[Selected extract]
A Virtual Environment with Multi-Robot Navigation, Analytics, and Decision Support for Critical Incident Investigation
This addresses the challenge of supporting investigators in high-risk, non-routine CBRNE incident scenarios, but it appears incremental as it builds on existing AI techniques for simulation and tool development.
The paper tackles the problem of investigating rare but high-consequence CBRNE incidents by developing a virtual environment with multi-robot navigation, analytics, and decision support tools to reduce investigators' cognitive load and aid decision-making, though no concrete results or numbers are provided.
Accidents and attacks that involve chemical, biological, radiological/nuclear or explosive (CBRNE) substances are rare, but can be of high consequence. Since the investigation of such events is not anybody's routine work, a range of AI techniques can reduce investigators' cognitive load and support decision-making, including: planning the assessment of the scene; ongoing evaluation and updating of risks; control of autonomous vehicles for collecting images and sensor data; reviewing images/videos for items of interest; identification of anomalies; and retrieval of relevant documentation. Because of the rare and high-risk nature of these events, realistic simulations can support the development and evaluation of AI-based tools. We have developed realistic models of CBRNE scenarios and implemented an initial set of tools.
[/Selected extract]
[Record set]
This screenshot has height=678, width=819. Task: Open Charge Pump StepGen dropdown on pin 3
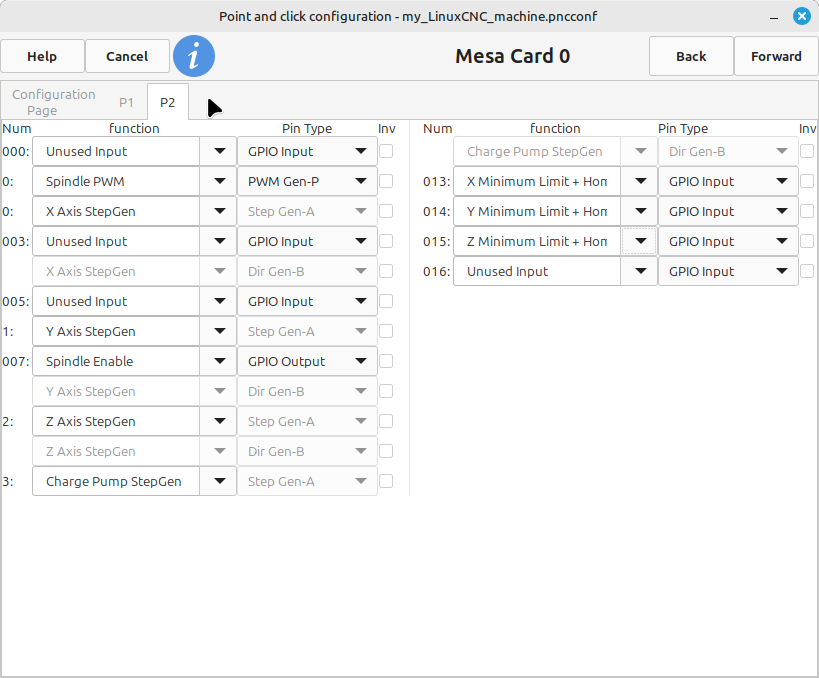point(218,481)
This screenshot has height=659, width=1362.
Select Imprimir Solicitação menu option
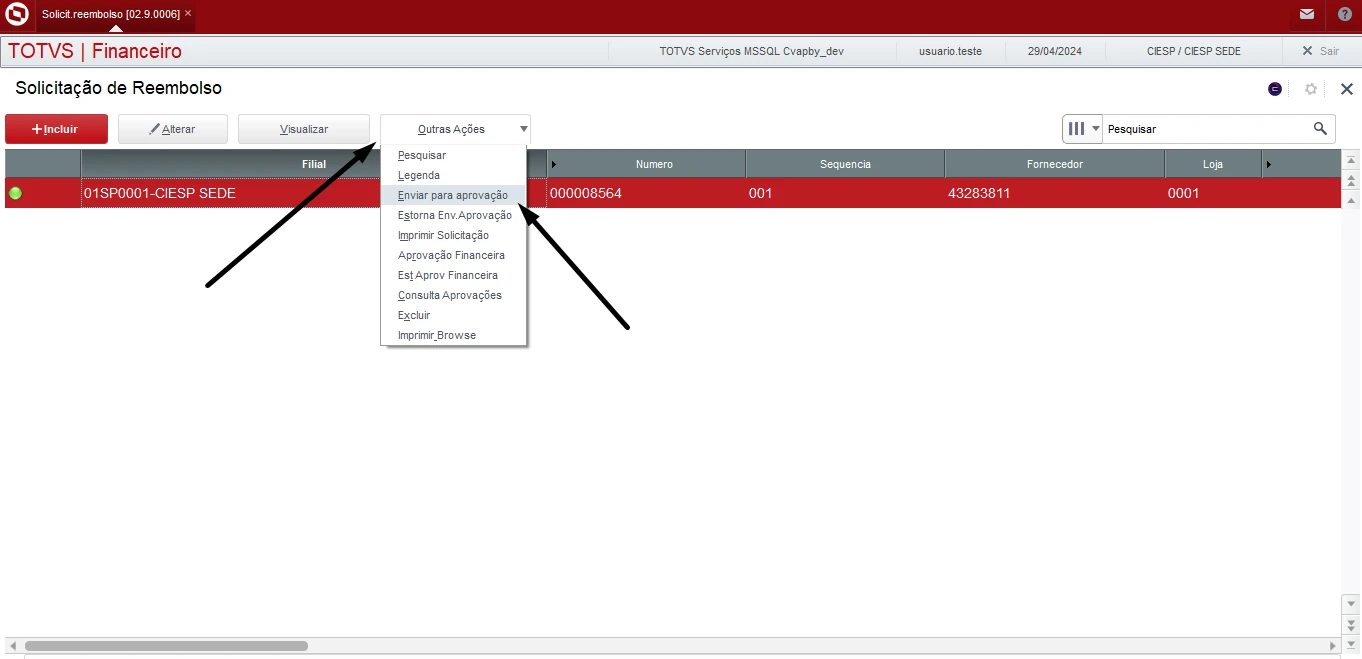[x=443, y=235]

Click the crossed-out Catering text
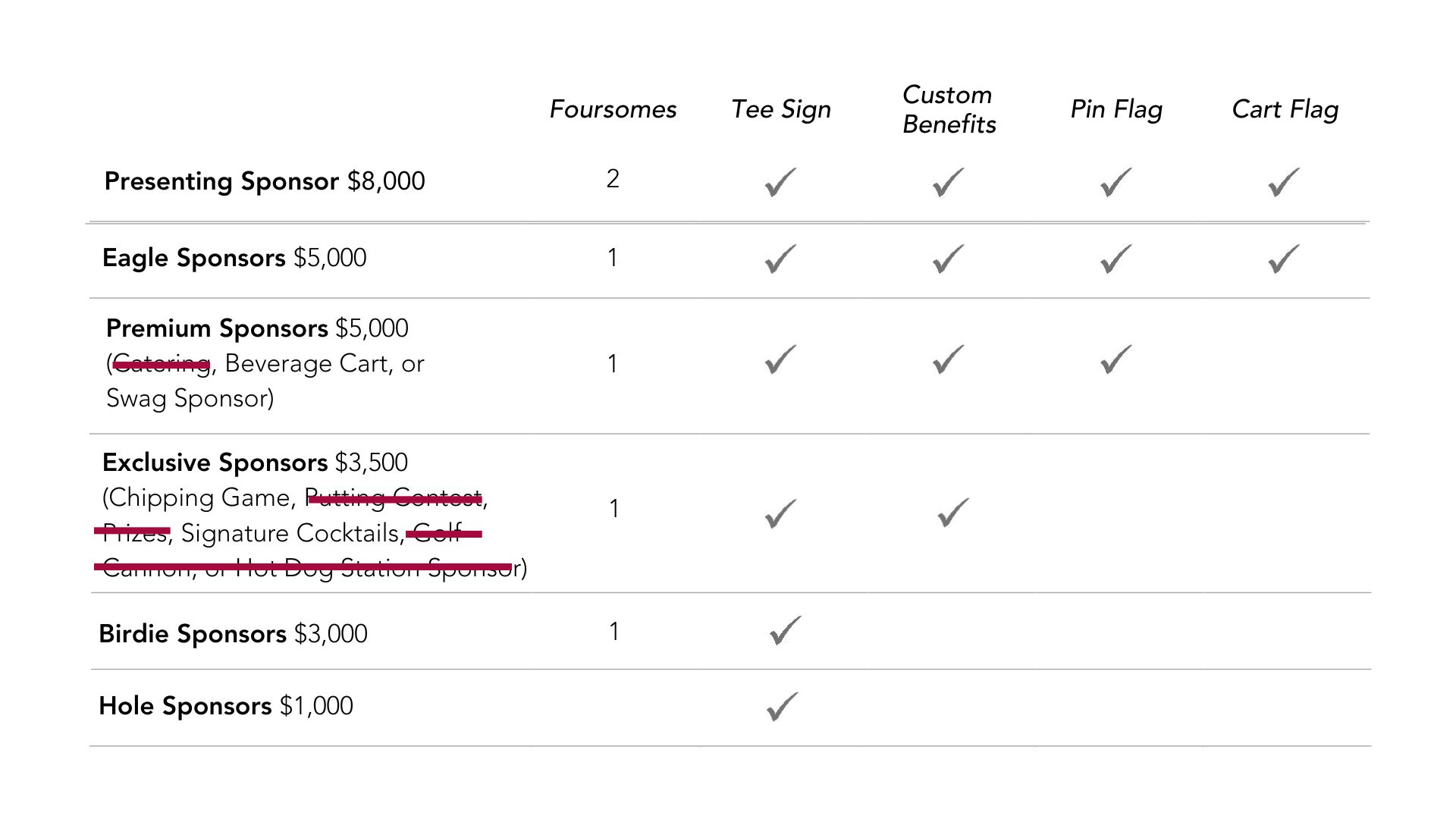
[/Record set]
# Using the information
1/ Summarize the text on CBRNE incident investigation in two sentences.
2/ Transcribe the part of the text on CBRNE incident investigation starting at "Accidents and attacks" and ending at "set of tools.".
The saved data entries are separate material and have no connection to the text on CBRNE incident investigation.

# Exercise responses
1/ Accidents and attacks involving chemical, biological, radiological/nuclear or explosive (CBRNE) substances are rare but can be of high consequence, and because investigating them is nobody's routine work, AI techniques can reduce investigators' cognitive load and support decision-making. Since such events are rare and high-risk, realistic simulations can support the development of AI-based tools, so the authors built realistic models of CBRNE scenarios and an initial set of tools, although no concrete results or numbers are provided.

2/
Accidents and attacks that involve chemical, biological, radiological/nuclear or explosive (CBRNE) substances are rare, but can be of high consequence. Since the investigation of such events is not anybody's routine work, a range of AI techniques can reduce investigators' cognitive load and support decision-making, including: planning the assessment of the scene; ongoing evaluation and updating of risks; control of autonomous vehicles for collecting images and sensor data; reviewing images/videos for items of interest; identification of anomalies; and retrieval of relevant documentation. Because of the rare and high-risk nature of these events, realistic simulations can support the development and evaluation of AI-based tools. We have developed realistic models of CBRNE scenarios and implemented an initial set of tools.